Mandiri Bekal Masa Depan. Dalam masyarakat yang penuh persaingan sekarang ini, sukses tidak bisa diraih begitu saja. Banyak sifat pendukung kemajuan harus dibina sejak kecil. Salah satu di antaranya adalah kemandirian.
Membimbing anak untuk mandiri tidak lain ialah mengembangkan kreativitasnya untuk berbuat sesuatu sendiri. Bukan menghambat kreativitasnya dengan bermacam-macam larangan yang timbul karena kekhawatiran kalau-kalau anak itu bakal celaka, mengganggu lingkungan, atau ‘membuat malu’ keluarga karena ketidakmampuannya.
Intervensi langsung oleh orang tua tidak akan membuat anak mandiri. Kalau memang sudah mampu mengerjakan sesuatu (walaupun tidak sempurna), ia harus kita biarkan melakukannya sendiri. Kalau belum mampu, ya kita ajari dia dengan melakukannya bersamanya. Bukan kita lakukan sendiri (untuk dia), sedang anak kita suruh duduk diam menjadi penonton yang manis.
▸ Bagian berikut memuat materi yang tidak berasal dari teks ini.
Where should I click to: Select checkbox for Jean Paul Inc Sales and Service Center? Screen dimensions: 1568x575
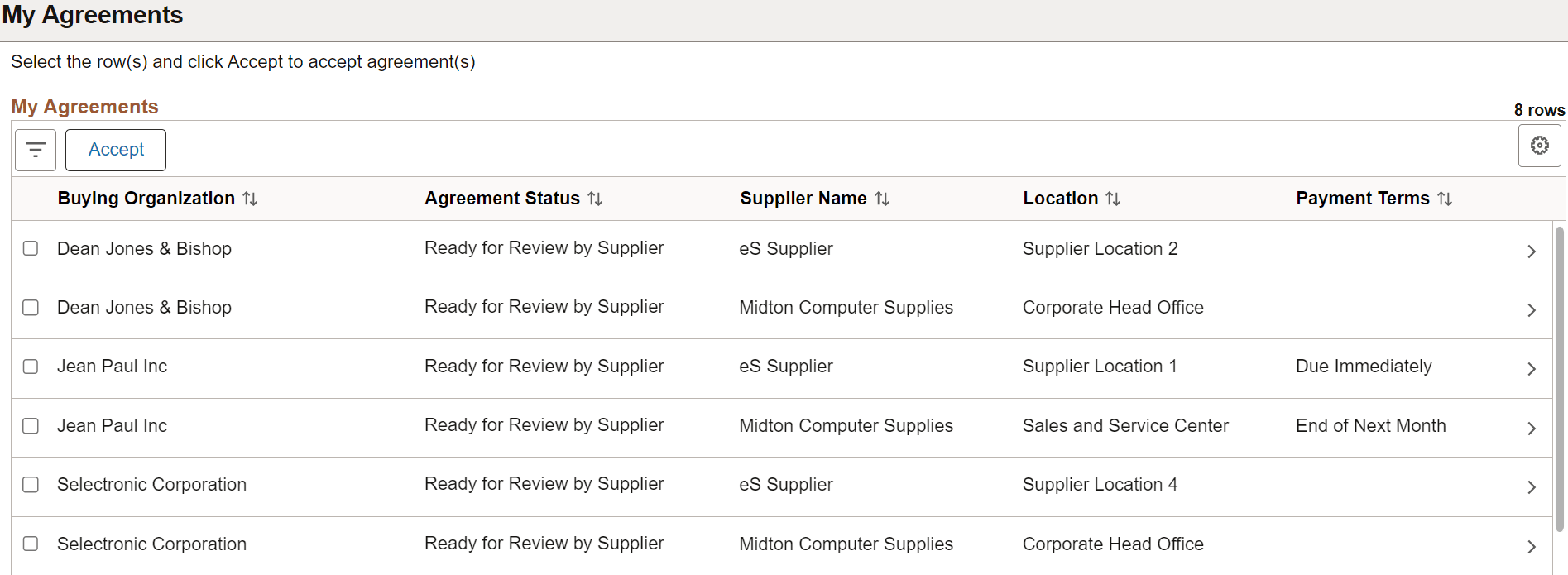[x=31, y=426]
Persoalan yang paling sulit dalam usaha memandirikan anak adalah bagaimana mengubah pandangan kita (orang dewasa) mengenai kebutuhan anak. Kita terbiasa melayani anak sampai lupa bahwa anak mestinya diajari bagaimana melakukan sesuatu untuk memenuhi kebutuhannya dengan kemauan dan kemampuan sendiri.
Untuk mengajari anak agar dapat makan sendiri, mengerjakan PR sendiri, memang jauh lebih banyak memerlukan kesabaran dan keterampilan daripada hanya menyuapi, memakaikan sepatu dan membuatkan PR anak. Padahal mereka justru memerlukan bimbingan, bukan pelayanan.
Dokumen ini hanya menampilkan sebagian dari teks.